The doors to the club were opened by an unfeasibly enormous man, who clearly had some fairly impressive weaponry strapped to his skin beneath the expensive suit he wore; Yuuri felt a thrill of genuine fear as he saw the distinct outline holster at the man’s hip. He was ushered through reception by a respectful attendant, along a corridor, and into a lift that was as big as his bedroom. They were whisked upwards, and finally reached the door of Victor Nikiforov’s private room.

The attendant knocked, and opened the door when he heard a voice call _Da_ through the thick, polished dark wood. He backed away, ushering Yuuri into the room.

Yuuri stepped through the door.

Victor’s jaw dropped.

“It’s you!” he said, in English lightly accented with dark Russian vowels. He was clearly utterly shocked. Yuuri felt his heart flutter slightly. “From the restaurant!”

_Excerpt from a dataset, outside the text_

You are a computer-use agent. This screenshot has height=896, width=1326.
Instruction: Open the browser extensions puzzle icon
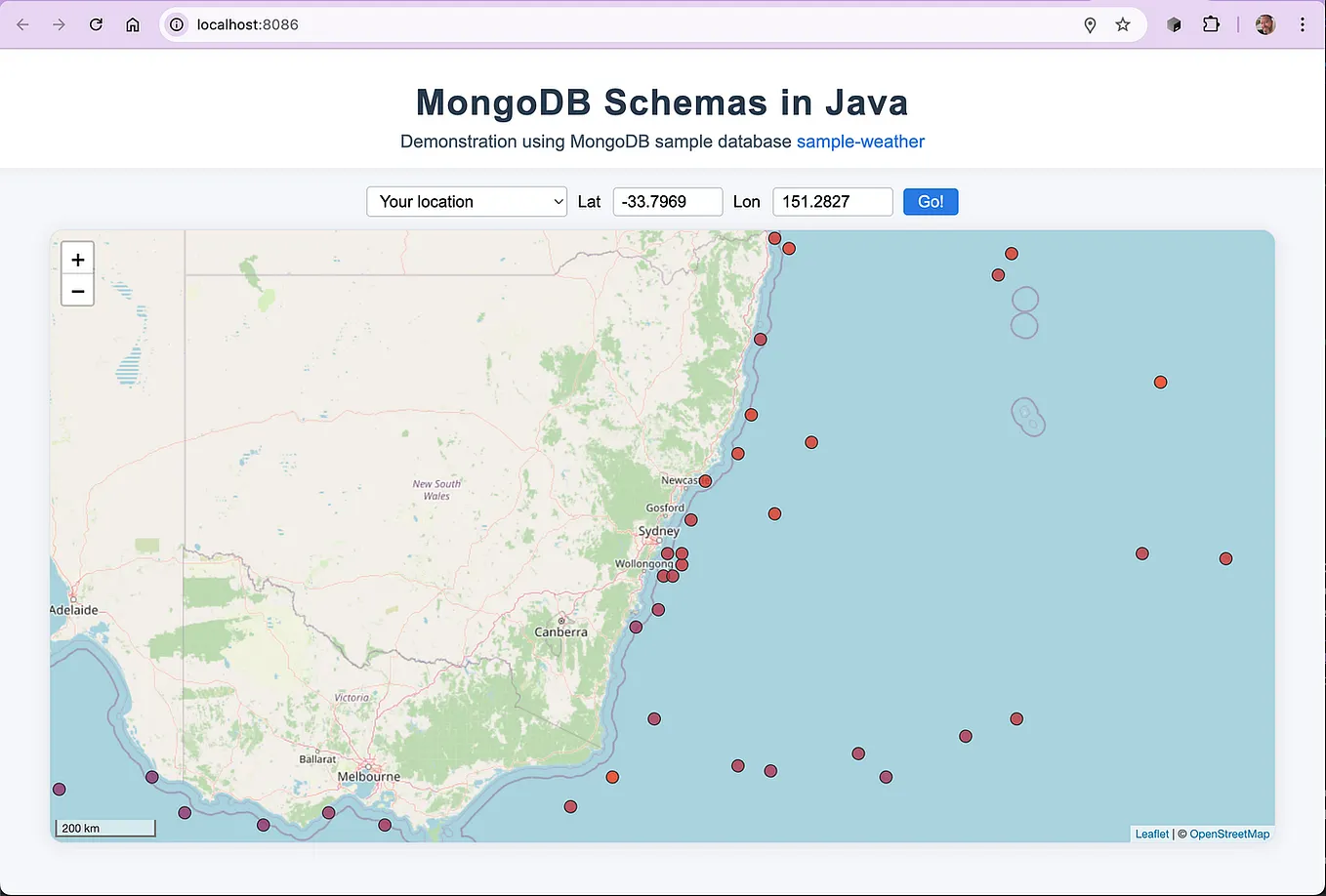tap(1212, 24)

Yuuri stepped forwards into the room, his feet making no noise on the absurdly plush carpet. Victor sat opposite him, at one end of a table that had two place settings, facing the door. It had clearly been a power move, intended to establish Victor as the dominant party in the conversation; but now, with his mouth hanging inelegantly open, half standing out of his chair, that impression had been somewhat ruined.

“It’s me,” Yuuri said in the quiet purring voice he used for these meetings. However attractive Victor was, he was just a mark, just a buyer, just a…an absurdly beautiful buyer. Even with his mouth still open, and his tie very nearly hanging into his wine.

Victor became aware of his inelegant position, and stood up. Yuuri could see he was trying to re-gather the identity that he projected so carefully about himself like a cloak.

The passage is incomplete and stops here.